As a skeptical, cranky Gen X-er, I give everything a side eye. As a biracial Black feminist, my side eye is extra sharp. So the 2020 Women’s March presents an interesting challenge.
I can either maximize the strength of my side eye to signal my critical stance of a monolithic (and simultaneously narrow) expression of identity politics. Or, I can use my side eye to take space and fully reclaim the presence of Black women in the movement for racial, economic and gender freedom. (Notice how I put all of that together.)
I believe that Black women (from the abolition movement onward) are at the foundation of feminism. We aren’t onlookers or occasional beneficiaries. We are actors. Significant ones. One of the first books that politicized me as an undergrad was Paula Giddings’ When and Where I Enter: The Impact of Black Women on Race and Sex in America. Realizing that the civil rights and women’s movements were not stories originating with MLK and Gloria Steinem but rather narratives of unsung and brilliant Black women often from humble gritty beginnings was mind blowing — and life changing.
Realizing that the civil rights and women’s movements were not stories originating with MLK and Gloria Steinem but rather narratives of unsung and brilliant Black women often from humble gritty beginnings was mind blowing — and life changing.

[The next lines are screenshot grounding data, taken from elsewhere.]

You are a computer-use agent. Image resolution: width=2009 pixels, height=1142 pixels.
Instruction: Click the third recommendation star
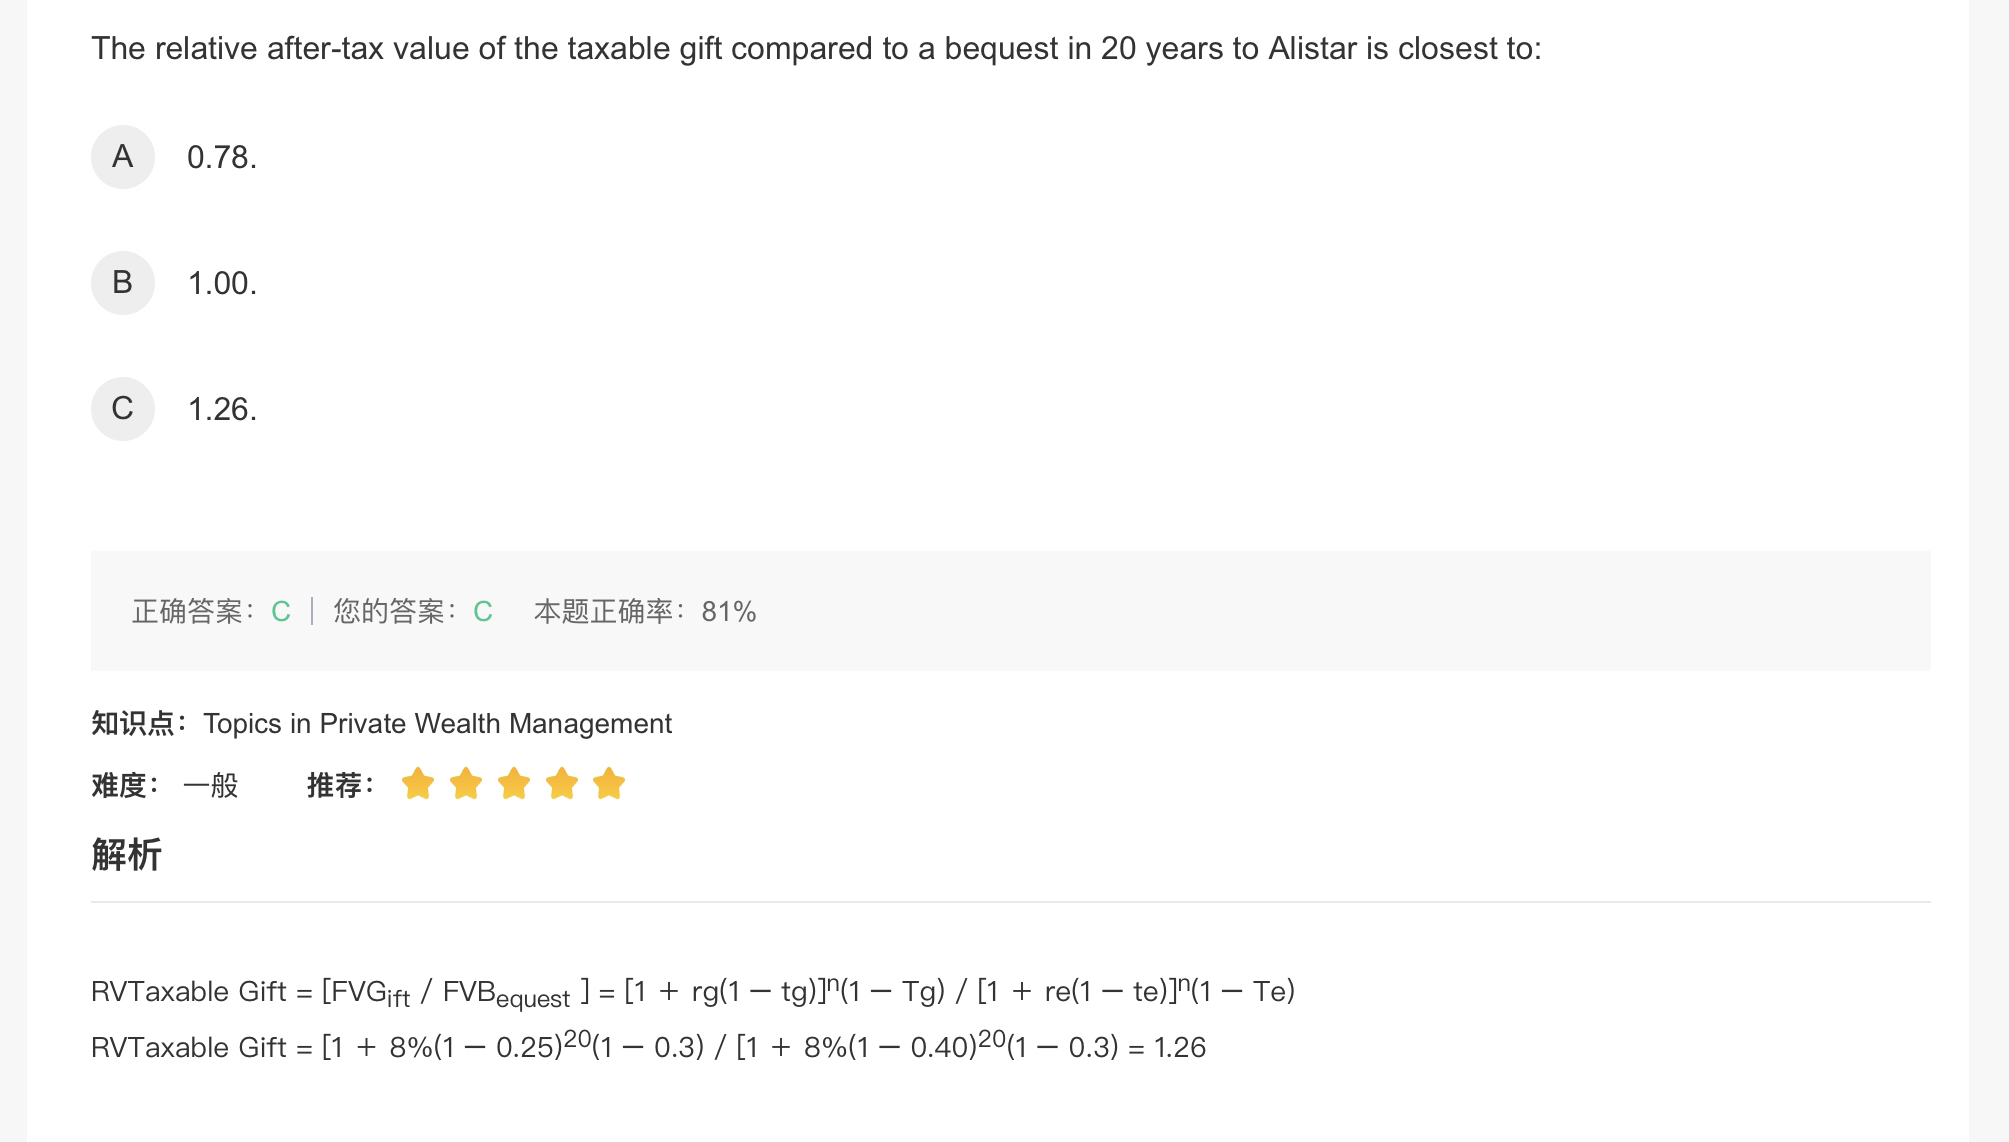coord(513,784)
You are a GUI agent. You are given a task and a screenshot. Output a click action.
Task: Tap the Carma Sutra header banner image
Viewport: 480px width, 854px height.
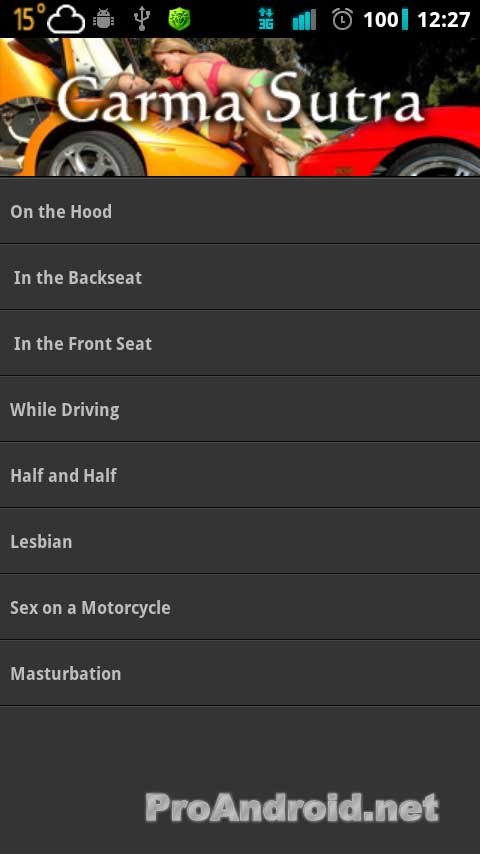point(240,107)
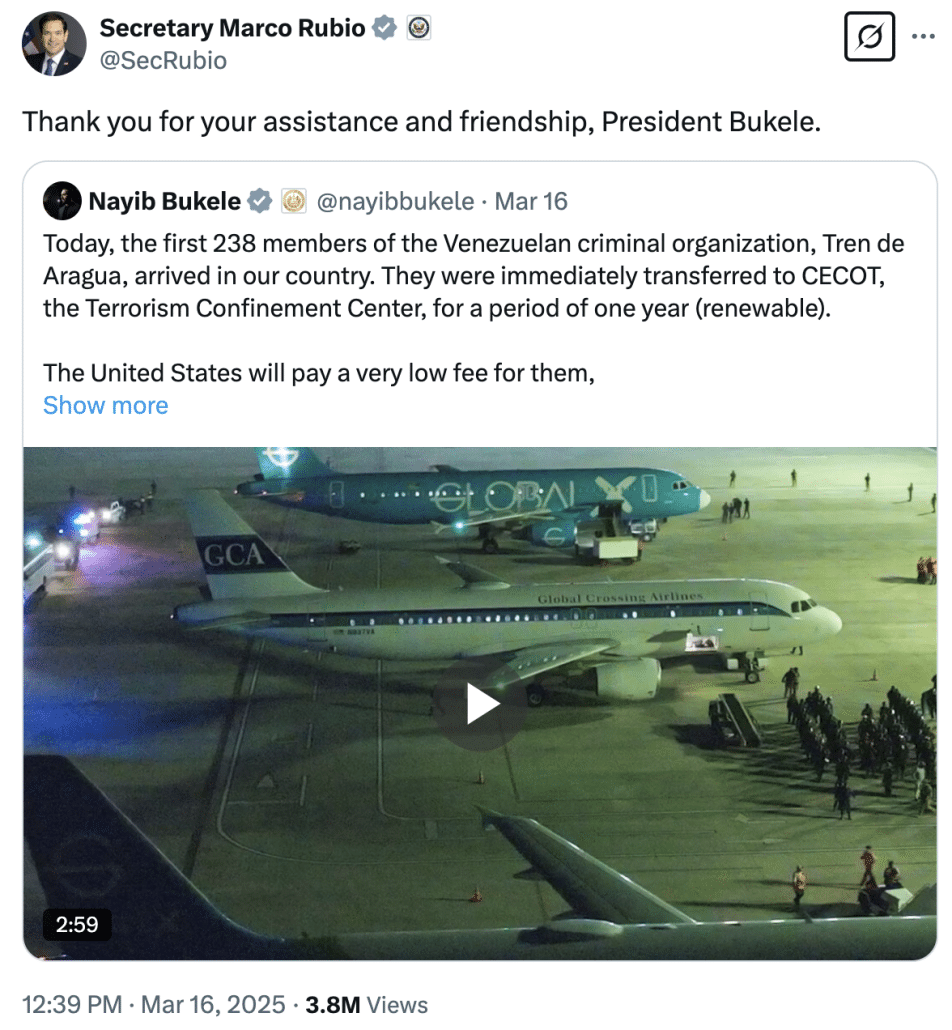Click the Grok explain-post icon
Screen dimensions: 952x1030
pyautogui.click(x=869, y=37)
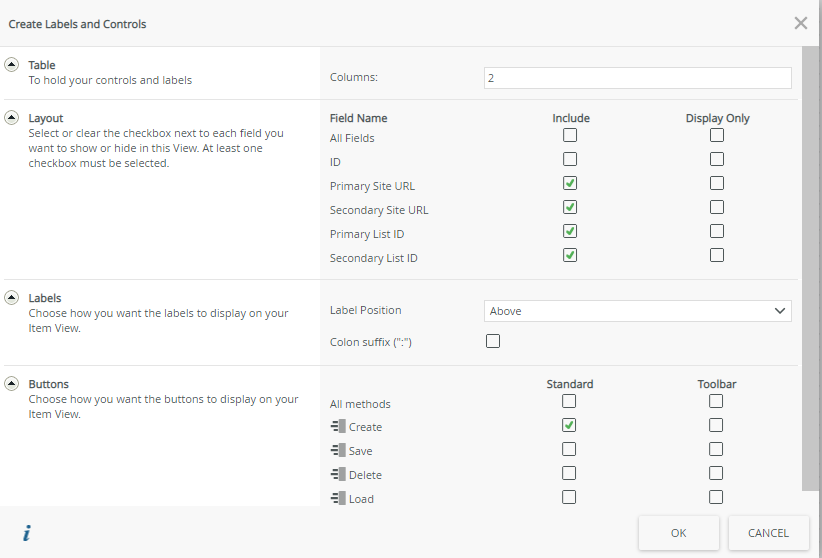Open the Label Position dropdown

637,311
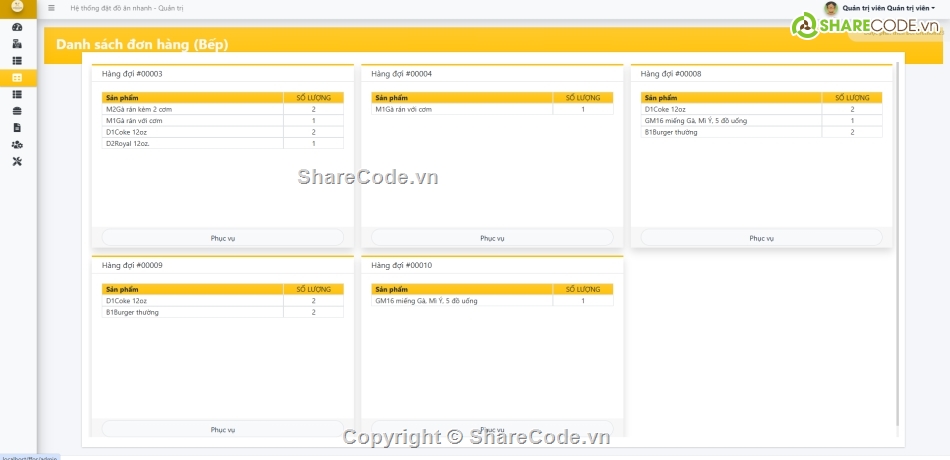The height and width of the screenshot is (460, 950).
Task: Click the Hàng đợi #00010 card header
Action: coord(491,265)
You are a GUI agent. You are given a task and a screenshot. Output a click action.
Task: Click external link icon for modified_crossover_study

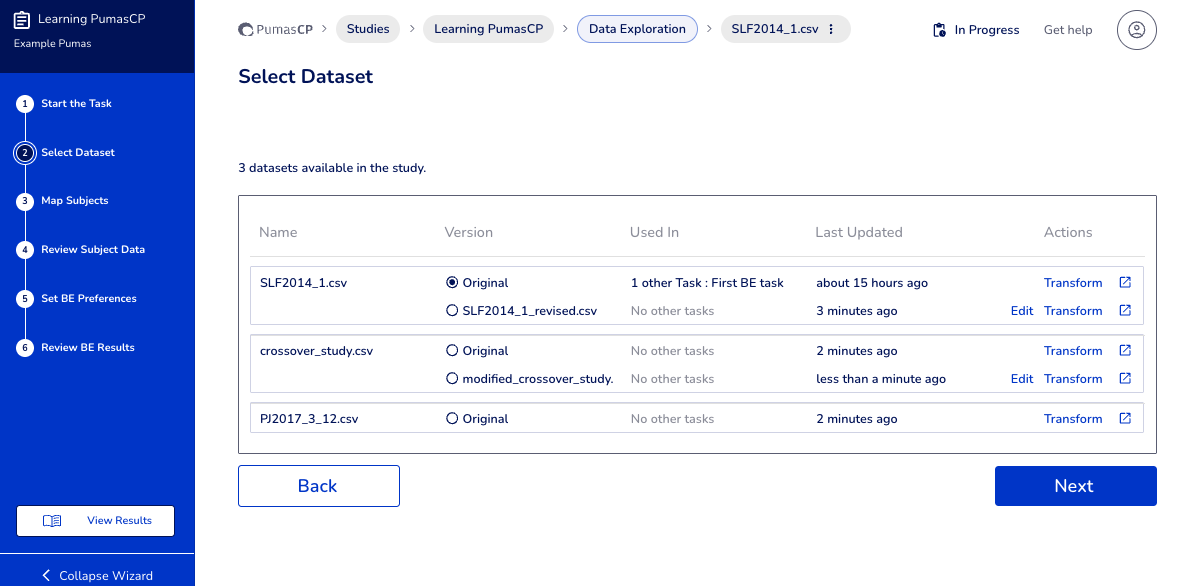[1125, 379]
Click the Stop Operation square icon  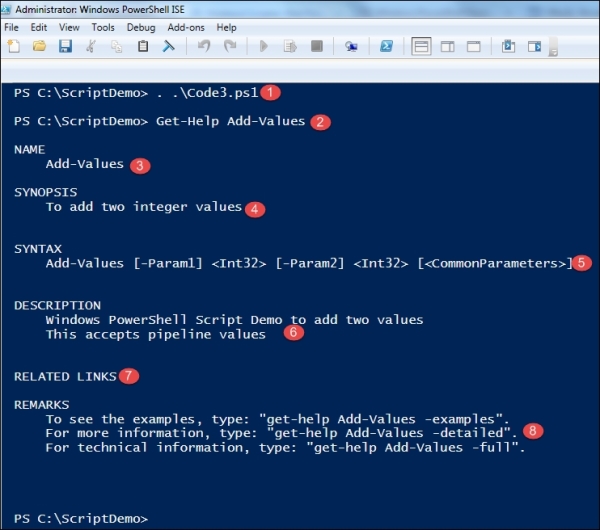pyautogui.click(x=316, y=46)
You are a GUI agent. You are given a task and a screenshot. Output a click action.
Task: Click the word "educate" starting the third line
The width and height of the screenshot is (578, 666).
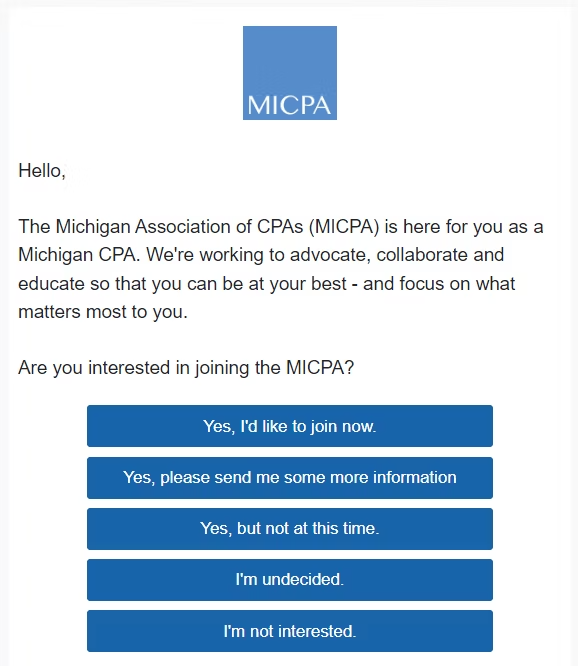[x=51, y=284]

Ida B Wells. Sojourner Truth. Harriet Tubman. Phyllis Wheatley. Lucy Parsons. And more. The Black woman who co-founded the American Woman Suffrage Association (which later became the organization Susan B. Anthony led.) The Black women of the block club movement to advance Black women’s economic and sociopolitical progress. The Black woman who founded the national domestic workers union. The Black women of the ladies garment workers labor movement. The queer Black woman who co-founded NOW. (Who was also the same queer Black woman who forged the racial civil rights theory that Ruth Bader Ginsburg later modeled for her groundbreaking gender rights work.) The Black women of the Student Non-Violent Coordinating Committee (SNCC) who led and trained white college students of the North to participate in radical direct actions against white supremacy and Jim Crow. The Black women now leading the fight to abolish the prison system. The Black women who created the reproductive justice framework. The Black woman who created the theory of intersectionality. The Black women who sparked the movement for Black lives. The Black women today who have delivered progressive and liberal political wins again and again.
I keep coming to the civil rights movement because, for Black women, fighting white supremacy IS a feminist and labor struggle. Black women cannot be free and autonomous if systemic racism and hegemonic racial oppression exists.
With all this history and more behind me, I’m going to be on Frank Ogawa Plaza on January 18 in Oakland. And I, a Black woman, will be snug in my secret knowledge: The feminist movement has always been Black. Black women’s history IS feminist history, and our progress is feminist progress. From the fields to streets of the Bay area, I am reclaiming this moment as MY march for freedom and radical change.
Recommended Reading: The Combahee River Collective Statement (1977)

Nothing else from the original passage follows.